One of the questions that will follow Woods into the next season is how much the chasm between him and the rest of the PGA Tour has narrowed.

Tiger Woods Yearly
Statistical Comparison
PGA Tour events only
Year  2001  2000  1999 
Tournaments  19  20  21 
Victories 
Runner-up 
Top 10s  17  16 
Majors 
Driving distance  297.6(3)  298.0(2)  293.1(3) 
Driving accuracy  .655(145)  .712(54)  .713(49) 
Greens in regulation  .719(6)  .752(1)  .714(1)  
Putting  1.775(102)  1.717(2)  1.761(24) 
Scoring average  68.81(1)  68.17(1)  68.43(1)  
Money  $5,687,777(1)  $9,188,321(1)  $6,616,585(1) 
Season rank in parenthesis
 
 

Chris DiMarco is among those who believe the gap is no longer so wide.

"I think that intimidation factor is gone a little bit," DiMarco said. "I think people know that he can be beat and know that he is human ... and that if you're playing better that week, you can beat him."

This from a man who played with Woods in the third round of the Masters, watched a two-stroke lead turn into a two-stroke deficit and wound up eight strokes behind when the green jacket was slipped over Woods' shoulders.

Phil Mickelson didn't close the gap, not with only two victories and no majors.

David Duval won the British Open, but nothing else.

Ernie Els and Vijay Singh didn't win at all.

If anyone moved closer to Woods it was David Toms, who had three victories, including the PGA Championship. Toms doesn't think he's in the same league, and doubts anyone else is, for that matter.

"I still don't think we're playing at his level of golf, even the top players," Toms said, ticking off names like Mickelson and Duval. "They're not as good as Tiger, and I'm not as good as Tiger. He's gifted. I think he would be gifted no matter what he was doing."

Woods is playing golf, and still playing it well.

"If you compared what he did this year to all-time golf, it's way up there," PGA Tour commissioner Tim Finchem said Tuesday.

Instead, Woods was compared to last year, a standard so ridiculously high that anything he accomplished was bound to fall short of expectations.

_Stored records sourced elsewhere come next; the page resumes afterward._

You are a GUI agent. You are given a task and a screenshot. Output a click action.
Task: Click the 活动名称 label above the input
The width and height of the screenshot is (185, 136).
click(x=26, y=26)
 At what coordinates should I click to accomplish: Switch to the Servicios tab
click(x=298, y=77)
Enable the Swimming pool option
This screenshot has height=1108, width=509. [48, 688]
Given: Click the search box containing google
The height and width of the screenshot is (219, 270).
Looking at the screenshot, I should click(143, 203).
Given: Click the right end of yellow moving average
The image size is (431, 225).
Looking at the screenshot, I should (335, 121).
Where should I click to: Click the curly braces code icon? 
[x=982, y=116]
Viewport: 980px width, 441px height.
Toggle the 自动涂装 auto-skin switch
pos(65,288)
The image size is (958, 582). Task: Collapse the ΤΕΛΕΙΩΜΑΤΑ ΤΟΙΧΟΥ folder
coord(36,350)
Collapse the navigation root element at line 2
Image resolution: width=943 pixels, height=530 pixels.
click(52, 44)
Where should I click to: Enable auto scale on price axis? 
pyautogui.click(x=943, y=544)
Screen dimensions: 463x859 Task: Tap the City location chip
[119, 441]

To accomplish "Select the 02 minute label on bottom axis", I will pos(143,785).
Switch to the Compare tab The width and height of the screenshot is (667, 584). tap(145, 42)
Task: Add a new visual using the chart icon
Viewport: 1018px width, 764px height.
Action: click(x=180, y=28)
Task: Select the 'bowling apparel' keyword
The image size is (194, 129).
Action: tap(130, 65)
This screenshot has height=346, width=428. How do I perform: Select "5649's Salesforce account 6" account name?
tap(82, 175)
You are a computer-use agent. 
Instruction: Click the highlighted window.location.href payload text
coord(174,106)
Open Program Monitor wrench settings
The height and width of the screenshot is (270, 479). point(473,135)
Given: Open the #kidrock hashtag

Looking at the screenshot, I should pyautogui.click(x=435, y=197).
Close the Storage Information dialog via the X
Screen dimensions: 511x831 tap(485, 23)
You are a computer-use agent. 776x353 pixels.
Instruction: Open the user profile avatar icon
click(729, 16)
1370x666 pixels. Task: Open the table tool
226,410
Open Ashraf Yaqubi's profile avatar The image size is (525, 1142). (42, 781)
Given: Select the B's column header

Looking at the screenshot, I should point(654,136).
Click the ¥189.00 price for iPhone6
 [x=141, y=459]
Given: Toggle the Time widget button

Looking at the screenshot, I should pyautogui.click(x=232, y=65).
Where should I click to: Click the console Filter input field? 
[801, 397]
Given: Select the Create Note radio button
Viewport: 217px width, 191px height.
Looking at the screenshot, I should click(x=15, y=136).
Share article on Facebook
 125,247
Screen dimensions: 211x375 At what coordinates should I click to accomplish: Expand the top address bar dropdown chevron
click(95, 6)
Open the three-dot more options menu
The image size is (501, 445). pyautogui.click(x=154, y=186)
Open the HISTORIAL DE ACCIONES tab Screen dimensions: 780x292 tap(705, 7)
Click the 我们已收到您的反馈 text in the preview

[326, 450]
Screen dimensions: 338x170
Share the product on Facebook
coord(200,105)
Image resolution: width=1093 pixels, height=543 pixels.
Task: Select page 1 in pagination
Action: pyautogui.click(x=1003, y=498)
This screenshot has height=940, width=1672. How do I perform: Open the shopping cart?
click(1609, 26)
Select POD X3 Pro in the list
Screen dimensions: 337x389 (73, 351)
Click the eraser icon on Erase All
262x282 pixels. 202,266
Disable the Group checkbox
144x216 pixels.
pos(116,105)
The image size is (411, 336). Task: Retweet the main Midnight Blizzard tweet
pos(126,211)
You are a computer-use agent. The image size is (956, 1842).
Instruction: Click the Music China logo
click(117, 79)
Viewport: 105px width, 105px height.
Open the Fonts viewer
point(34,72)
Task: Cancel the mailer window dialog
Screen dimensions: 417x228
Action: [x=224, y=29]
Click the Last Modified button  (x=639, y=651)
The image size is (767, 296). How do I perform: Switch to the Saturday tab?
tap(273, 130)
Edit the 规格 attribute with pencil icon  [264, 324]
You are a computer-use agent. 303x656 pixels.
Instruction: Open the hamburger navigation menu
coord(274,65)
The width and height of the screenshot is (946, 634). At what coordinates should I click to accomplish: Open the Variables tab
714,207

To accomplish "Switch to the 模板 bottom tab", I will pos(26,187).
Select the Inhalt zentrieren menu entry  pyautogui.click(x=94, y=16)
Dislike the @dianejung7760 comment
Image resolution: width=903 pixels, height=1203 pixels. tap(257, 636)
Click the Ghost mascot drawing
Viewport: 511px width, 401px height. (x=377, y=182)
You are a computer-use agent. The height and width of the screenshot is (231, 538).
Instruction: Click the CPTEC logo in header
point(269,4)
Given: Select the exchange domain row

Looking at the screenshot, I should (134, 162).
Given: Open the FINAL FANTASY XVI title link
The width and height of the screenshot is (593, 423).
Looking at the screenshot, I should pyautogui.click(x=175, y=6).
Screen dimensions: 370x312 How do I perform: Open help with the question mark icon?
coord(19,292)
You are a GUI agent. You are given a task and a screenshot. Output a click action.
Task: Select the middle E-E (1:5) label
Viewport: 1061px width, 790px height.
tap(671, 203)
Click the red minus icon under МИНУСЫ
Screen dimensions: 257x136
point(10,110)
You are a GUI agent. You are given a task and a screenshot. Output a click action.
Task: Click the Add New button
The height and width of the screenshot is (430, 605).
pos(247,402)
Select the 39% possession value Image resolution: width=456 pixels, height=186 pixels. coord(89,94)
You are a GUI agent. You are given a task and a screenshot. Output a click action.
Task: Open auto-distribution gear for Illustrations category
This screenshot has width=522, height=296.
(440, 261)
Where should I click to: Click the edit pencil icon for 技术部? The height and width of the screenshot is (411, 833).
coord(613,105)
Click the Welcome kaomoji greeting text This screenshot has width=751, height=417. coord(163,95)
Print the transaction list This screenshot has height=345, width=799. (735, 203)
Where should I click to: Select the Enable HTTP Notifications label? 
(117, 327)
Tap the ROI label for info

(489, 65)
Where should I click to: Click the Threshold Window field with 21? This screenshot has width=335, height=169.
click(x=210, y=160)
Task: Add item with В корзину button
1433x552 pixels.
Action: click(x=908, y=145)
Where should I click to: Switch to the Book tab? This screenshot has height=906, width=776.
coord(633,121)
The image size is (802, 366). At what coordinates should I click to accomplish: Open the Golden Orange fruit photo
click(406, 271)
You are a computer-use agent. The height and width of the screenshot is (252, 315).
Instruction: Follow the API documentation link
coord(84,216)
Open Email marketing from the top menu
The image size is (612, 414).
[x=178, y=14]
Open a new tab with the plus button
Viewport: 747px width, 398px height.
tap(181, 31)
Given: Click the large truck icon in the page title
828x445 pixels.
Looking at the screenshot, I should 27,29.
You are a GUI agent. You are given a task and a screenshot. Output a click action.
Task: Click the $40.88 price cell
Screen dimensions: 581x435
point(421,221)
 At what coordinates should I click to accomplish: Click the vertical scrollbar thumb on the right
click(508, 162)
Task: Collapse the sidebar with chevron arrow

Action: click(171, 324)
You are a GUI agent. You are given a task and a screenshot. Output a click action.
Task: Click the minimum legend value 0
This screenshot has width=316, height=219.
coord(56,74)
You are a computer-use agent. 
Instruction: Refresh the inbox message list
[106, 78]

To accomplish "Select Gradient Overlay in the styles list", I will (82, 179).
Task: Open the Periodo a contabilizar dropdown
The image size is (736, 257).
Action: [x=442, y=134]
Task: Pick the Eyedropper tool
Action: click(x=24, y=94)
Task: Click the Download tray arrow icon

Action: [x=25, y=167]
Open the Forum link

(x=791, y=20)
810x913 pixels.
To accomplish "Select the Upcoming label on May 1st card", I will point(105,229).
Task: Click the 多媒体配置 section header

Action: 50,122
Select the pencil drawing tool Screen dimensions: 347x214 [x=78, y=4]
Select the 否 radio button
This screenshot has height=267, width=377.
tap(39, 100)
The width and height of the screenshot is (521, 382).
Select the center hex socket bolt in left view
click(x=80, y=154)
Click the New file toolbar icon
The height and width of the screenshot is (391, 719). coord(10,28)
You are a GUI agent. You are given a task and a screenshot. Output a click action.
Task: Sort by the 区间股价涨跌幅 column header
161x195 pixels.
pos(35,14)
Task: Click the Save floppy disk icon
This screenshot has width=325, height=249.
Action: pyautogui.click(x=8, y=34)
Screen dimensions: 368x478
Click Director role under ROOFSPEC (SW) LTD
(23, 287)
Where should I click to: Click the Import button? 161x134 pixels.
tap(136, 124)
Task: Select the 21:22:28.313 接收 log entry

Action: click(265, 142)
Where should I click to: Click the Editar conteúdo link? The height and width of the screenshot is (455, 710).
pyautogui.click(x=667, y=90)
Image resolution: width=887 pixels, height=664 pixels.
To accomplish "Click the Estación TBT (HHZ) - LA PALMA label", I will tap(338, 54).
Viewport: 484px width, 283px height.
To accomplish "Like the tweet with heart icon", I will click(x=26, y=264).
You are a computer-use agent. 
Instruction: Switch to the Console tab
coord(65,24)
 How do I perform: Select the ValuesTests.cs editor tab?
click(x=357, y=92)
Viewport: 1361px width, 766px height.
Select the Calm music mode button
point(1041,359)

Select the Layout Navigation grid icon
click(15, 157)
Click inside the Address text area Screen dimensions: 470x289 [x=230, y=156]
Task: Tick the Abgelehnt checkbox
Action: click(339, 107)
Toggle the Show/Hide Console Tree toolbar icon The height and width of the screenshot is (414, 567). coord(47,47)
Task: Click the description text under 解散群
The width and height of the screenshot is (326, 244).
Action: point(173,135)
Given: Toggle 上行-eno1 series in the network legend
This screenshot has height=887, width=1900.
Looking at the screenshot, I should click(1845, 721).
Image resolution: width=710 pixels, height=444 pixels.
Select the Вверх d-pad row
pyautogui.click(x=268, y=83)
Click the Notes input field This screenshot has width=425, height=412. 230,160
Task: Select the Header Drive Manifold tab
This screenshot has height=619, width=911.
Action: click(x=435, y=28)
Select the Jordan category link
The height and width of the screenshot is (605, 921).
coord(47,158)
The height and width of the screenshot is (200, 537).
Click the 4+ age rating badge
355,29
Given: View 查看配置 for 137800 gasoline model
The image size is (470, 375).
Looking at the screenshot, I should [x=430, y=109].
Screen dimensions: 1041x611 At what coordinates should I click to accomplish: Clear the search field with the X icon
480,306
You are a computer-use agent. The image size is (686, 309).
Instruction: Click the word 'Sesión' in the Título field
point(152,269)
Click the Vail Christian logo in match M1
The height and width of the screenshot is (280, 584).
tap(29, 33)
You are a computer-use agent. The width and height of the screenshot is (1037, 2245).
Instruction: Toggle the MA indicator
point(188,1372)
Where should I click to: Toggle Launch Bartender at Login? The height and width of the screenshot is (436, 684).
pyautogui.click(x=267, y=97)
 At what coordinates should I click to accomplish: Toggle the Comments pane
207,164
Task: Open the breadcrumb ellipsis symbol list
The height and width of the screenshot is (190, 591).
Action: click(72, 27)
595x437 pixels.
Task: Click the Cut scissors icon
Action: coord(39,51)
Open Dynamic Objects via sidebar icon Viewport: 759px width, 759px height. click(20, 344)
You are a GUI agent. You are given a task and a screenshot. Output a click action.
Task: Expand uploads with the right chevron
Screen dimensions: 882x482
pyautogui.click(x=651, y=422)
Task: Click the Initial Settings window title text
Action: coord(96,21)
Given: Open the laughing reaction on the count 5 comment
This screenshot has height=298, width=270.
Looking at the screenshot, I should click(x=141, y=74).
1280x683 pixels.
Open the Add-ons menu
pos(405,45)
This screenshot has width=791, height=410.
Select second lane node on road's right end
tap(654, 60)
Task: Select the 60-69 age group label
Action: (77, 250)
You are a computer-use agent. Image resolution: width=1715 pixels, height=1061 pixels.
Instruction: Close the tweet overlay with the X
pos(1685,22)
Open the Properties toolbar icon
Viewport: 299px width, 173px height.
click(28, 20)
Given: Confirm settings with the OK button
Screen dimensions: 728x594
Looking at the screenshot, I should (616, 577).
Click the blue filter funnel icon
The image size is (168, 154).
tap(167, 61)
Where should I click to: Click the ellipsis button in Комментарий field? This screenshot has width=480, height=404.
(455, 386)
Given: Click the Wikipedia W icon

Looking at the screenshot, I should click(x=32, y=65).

And it didn't take long for him to find out. No victories in his first five events on the 2001 PGA Tour suddenly constituted a slump. Questions about his game hounded him until Woods won Bay Hill, The Players Championship and the Masters in successive starts.

True, he was down in every major statistical category this year, particularly putting -- 102nd on tour, down from No. 2 last year.

He also lagged in the one area that brings him the most satisfaction -- being in contention. In 20 tournaments last year, Woods won nine times, was runner-up four times and was top 10 in all but three events. This year, he had no second-place finishes and only nine top 10s.

Still, he led the tour in the only statistics that matter -- victories, scoring average and majors. He gets extra credit for the Players and a World Golf Championship.

"When he's on his game, he's still going to be tough to beat," Ernie Els said. "If you put everything in perspective, I think he's had a brilliant year."

The gap between Woods and the rest of the tour is misleading.

It was exaggerated last year because Woods won three tournaments by at least eight shots, two of them majors. It is perceived to be narrower now because he has only one victory since June.

The gap will only close when Woods allows that to happen.

A new season starts in Maui in two months, and maybe there will be a new standard to measure Woods.

"That 12-month stretch when he won all the majors, he may never come near that again," Finchem said. "And he might do it again next year. Nothing would surprise me."